Who Needs a Proper Job Anyway

Comfort_logo2This book is based on workshops I give on business planning, many as part of the Deutsche Bank Awards for Creative Enterprise.  For some 12 years, the workshops and follow up one-to-one sessions have been increasingly popular, in part I think because I don’t try to persuade creative people to become businesswomen or men in the traditional mould.  Rather, my aim is to equip them with enough insight and know-how so they can be business-like when they need to be, and thus continue doing what they love – and make a good living from it.

Who Needs a Proper Job Anyway? follows the same theme, adding a little more detail as to context, intention and meaning, all delivered with a pinch of what I like to call “business anarchy”, because in my view the way we’ve been doing business has to change now, to stop exploiting and to start caring.

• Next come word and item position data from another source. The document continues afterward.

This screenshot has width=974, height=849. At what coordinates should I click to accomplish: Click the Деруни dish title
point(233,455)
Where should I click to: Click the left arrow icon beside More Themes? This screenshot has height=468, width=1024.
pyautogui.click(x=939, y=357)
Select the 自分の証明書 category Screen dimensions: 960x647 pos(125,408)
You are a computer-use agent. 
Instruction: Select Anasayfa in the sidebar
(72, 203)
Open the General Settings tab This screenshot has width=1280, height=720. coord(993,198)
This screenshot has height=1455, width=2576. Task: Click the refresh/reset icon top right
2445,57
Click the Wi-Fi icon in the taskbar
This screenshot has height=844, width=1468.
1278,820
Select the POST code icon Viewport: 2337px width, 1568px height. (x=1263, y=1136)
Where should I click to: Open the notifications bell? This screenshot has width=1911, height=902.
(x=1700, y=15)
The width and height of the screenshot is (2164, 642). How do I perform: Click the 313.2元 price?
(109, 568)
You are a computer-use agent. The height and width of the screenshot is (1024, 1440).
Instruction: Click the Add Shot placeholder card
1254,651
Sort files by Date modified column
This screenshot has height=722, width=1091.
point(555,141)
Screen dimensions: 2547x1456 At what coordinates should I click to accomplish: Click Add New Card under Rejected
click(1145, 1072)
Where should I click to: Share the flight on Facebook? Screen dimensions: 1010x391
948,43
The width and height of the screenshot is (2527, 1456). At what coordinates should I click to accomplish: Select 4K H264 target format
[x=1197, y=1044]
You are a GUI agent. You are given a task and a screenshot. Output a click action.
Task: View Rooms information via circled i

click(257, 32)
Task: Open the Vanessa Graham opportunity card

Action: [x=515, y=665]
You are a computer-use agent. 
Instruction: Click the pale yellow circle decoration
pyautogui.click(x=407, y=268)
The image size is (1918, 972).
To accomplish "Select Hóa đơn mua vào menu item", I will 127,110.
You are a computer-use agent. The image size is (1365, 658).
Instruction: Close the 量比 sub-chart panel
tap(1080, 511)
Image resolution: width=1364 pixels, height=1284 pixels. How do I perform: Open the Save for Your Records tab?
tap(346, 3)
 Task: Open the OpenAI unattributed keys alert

As someone possibly already engaged with the world outside College – or about to be – the reader will need to consider to what extent they will be actively co-creating our collective future, so there is a brief overview of some of the challenges ahead: energy shortage, climate change, pollution, water wars, food scarcity, leaving something of the planet intact for future generations, and the continuing rich:poor divide as the Earth’s population looks set to hit 9 billion in a few years’ time.  The challenge is made: how will your business or project address these issues and grasp the opportunities they undoubtedly present?

Having provided a context, the book goes on to consider our relationship with money, the reasons we work, and the vital role of creativity in an increasingly mechanised world.  It considers the realities (and impacts on us) of The Job, a recent phenomenon established to serve the “dark satanic mills” of the Industrial Revolution; it suggests alternatives, including the portfolio career, now known as a /career.

The main body of the book deals with setting up a creative, innovative and/or entrepreneurial business or project, based very much on a Business Plan approach.  Business Plans are often preoccupied with beating “the competition”, penetrating markets, defending positions, and other adversarial approaches to making millions, using language redolent of a war zone.  My approach is different.  It starts by looking at what real needs are out there, how we could satisfy them, and balances inspiration and imagination on the one hand, with deliverability and robust business sense on the other.  Both are essential if we are to establish an enterprise that enables us to continue our passion, successfully and sustainably!

Who Needs a Proper Job Anyway? considers what the reader brings to the world, the real nature of marketing, effective ways of connecting with identified markets, the logistics – nitty gritty – of running a business, working out costs and the revenue needed to cover them, timetabling, and financial management.  Finally, it discusses attitudes, self-management, how it feels to be doing this stuff, looking after yourself in the hurly burly of business, and the great value of curiosity.

Fundamentally, Who Needs a Proper Job Anyway? is aimed at those who are prepared to challenge the status quo, to abandon convention, and to harness their unique talents and passions to making a difference on a planet in distress.  By way of encouragement, there are case studies of those who continue to do what they love most and find fulfilment and purpose in so doing.

There is a Foreword by Arnold Schwartzman OBE, Oscar-winning film director and designer, and an endorsement by Vivienne Westwood.  I am currently looking for the right publisher for this unique book.